Paraisópolis - São Paulo - SP
  As favelas no Brasil são consideradas uma consequência da má distribuição de renda e do déficit habitacional no país. A migração da população rural para o espaço urbano em busca de trabalho, nem sempre bem remunerado, aliada à histórica dificuldade do poder público em criar políticas habitacionais adequadas, são fatores que têm levado ao crescimento dos domicílios em favelas.
  De acordo com dados oficiais do Instituto Brasileiro de Geografia e Estatística (IBGE), coletados durante o censo de 2010, cerca de 11,4 milhões de pessoas (o que corresponde a 6% da população do país) vivem em "aglomerados subnormais". Nesse mesmo censo, o IBGE identificou 6.329 favelas em todo o país, localizadas em 323 dos 5.565 municípios brasileiros.
Favela Nordeste de Amaralina - Salvador - BA
  As cidades com maior proporção de habitantes morando em favelas foram: Belém - que tem mais da metade da população (53,9%) vivendo nesse tipo de aglomeração -, Salvador (26,1%), São Luís (24,5%) e Recife (23,2%).

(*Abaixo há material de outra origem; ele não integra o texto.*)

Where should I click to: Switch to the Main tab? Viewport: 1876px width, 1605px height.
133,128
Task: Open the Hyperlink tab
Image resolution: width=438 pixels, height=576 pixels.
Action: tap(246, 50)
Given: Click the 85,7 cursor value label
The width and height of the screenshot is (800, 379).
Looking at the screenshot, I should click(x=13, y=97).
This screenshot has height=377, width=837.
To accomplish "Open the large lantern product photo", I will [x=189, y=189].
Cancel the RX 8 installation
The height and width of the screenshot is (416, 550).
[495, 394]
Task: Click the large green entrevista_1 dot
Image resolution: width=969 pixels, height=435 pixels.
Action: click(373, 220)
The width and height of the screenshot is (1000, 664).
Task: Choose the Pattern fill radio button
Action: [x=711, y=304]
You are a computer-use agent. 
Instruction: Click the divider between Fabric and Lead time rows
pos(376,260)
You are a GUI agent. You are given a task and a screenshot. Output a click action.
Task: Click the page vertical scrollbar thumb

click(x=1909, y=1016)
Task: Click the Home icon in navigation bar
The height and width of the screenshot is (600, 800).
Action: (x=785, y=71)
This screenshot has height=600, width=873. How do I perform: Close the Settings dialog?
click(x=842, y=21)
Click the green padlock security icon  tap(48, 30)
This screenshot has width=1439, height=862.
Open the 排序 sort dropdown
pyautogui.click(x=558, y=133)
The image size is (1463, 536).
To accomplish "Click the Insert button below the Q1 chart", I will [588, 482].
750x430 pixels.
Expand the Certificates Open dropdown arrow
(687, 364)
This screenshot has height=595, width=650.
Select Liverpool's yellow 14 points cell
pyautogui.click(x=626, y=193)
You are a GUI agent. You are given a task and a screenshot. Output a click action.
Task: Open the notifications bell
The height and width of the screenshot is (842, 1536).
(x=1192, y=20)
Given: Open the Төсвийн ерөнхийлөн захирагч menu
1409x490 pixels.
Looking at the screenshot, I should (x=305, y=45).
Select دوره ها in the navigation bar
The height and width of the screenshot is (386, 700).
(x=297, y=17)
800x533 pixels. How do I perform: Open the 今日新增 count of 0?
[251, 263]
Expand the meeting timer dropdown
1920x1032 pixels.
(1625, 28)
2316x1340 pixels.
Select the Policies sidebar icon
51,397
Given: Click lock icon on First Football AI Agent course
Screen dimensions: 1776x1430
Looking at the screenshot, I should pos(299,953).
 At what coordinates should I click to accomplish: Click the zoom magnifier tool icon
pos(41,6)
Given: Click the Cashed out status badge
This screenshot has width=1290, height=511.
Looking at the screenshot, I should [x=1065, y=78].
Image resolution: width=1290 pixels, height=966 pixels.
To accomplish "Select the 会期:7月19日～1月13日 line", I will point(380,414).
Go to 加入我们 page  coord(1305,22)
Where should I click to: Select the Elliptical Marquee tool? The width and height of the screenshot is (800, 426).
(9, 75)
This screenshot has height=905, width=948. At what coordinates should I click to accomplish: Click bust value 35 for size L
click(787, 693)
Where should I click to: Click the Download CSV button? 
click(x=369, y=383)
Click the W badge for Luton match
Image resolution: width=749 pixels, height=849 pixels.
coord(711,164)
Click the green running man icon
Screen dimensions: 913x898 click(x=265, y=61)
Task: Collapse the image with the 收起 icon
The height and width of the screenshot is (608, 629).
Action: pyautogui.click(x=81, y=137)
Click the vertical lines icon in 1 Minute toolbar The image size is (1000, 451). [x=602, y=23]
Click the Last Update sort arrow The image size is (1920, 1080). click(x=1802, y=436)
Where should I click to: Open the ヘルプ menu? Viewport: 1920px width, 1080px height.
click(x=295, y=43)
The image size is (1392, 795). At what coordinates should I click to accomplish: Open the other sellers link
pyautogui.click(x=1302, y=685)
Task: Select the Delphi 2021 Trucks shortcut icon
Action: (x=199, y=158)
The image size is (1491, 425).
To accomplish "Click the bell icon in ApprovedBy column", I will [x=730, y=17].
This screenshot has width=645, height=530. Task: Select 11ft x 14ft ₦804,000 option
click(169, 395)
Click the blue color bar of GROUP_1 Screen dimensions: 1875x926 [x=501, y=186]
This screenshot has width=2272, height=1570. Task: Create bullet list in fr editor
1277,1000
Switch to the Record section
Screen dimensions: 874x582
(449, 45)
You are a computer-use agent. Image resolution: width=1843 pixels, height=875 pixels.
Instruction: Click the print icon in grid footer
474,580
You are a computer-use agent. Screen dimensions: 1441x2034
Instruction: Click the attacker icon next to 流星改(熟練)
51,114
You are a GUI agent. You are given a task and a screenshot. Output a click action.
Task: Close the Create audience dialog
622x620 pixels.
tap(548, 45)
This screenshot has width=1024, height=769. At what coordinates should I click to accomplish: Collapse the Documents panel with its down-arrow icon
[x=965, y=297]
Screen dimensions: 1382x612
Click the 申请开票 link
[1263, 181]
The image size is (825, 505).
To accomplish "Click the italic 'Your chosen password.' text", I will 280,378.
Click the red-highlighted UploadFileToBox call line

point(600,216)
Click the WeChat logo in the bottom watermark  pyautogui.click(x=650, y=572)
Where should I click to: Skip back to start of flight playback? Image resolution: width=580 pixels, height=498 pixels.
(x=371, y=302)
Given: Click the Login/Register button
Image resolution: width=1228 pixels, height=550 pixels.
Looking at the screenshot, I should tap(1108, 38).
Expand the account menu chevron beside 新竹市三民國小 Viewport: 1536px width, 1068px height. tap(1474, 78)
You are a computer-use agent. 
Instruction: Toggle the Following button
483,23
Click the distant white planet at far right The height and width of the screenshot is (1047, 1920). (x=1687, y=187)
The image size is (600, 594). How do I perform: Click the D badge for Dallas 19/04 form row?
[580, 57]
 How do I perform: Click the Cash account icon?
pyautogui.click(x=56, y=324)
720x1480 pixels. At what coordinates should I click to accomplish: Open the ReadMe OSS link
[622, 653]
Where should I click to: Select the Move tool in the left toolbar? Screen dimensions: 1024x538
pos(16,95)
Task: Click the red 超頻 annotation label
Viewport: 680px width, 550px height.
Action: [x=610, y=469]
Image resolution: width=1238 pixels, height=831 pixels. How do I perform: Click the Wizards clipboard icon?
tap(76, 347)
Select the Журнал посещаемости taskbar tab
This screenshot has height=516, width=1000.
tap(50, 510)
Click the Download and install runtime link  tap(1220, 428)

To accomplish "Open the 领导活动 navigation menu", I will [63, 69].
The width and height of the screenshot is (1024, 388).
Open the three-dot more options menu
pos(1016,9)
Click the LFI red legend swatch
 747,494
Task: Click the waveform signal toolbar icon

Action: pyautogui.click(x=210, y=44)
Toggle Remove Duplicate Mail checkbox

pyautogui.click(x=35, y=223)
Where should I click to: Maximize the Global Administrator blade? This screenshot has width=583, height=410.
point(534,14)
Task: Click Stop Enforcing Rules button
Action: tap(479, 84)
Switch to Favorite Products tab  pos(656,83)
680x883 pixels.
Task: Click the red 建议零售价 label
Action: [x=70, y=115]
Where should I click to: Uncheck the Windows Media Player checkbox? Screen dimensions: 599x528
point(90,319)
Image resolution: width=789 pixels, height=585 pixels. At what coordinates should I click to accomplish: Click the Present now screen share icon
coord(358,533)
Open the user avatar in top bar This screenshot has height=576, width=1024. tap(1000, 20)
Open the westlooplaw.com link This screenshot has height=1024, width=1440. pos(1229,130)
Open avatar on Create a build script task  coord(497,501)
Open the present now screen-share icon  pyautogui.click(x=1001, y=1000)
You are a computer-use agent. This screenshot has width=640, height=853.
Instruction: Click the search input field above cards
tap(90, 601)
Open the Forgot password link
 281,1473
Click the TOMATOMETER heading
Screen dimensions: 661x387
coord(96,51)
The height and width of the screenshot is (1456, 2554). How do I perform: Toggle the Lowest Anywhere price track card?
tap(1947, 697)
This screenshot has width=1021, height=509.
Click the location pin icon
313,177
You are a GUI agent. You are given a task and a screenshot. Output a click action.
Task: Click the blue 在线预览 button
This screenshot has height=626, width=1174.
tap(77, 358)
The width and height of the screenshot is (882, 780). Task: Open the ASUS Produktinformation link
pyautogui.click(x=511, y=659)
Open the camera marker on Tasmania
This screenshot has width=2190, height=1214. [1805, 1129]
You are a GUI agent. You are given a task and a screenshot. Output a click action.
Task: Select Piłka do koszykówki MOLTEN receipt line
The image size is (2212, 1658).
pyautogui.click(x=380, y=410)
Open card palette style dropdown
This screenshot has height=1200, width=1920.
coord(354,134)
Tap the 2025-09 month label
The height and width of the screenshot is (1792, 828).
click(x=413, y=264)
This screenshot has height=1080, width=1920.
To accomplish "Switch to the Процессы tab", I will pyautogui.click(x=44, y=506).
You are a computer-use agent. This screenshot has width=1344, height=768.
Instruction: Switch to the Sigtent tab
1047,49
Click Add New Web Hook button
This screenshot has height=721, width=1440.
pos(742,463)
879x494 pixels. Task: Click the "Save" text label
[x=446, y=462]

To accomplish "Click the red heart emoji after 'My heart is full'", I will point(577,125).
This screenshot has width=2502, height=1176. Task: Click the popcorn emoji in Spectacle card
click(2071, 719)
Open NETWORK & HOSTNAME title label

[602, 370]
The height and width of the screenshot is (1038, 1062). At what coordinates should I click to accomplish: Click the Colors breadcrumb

As duas maiores cidades do país, São Paulo e Rio de Janeiro, têm 11% e 22% da população morando em favelas, respectivamente.
  A favelização e a segregação são dois processos que estão diretamente ligados. Tais fenômenos são decorrentes das desigualdades socioeconômicas e dos problemas de planejamento e gestão urbanos. A formação de favelas contribui para a intensificação e reprodução da segregação socioespacial.
Favela do Coque, em Recife - PE
  O processo de favelização é decorrente do processo de inchamento e macrocefalia urbana. A macrocefalia urbana refere-se ao crescimento desordenado das cidades, sem o controle estatal, o que contribui para a precarização das condições de vida na cidade e da incapacidade do Estado de oferecer estruturas para o atendimento das necessidades mínimas de boa parte da população.
Favela Via Sul, em Candelária - Natal - RN
FONTE: Lucci, Elian Alabi
Geografia: homem & espaço, 7º ano / Elian Alabi Lucci, Anselmo Lázaro Branco, - 20. ed. - São Paulo: Saraiva, 2010.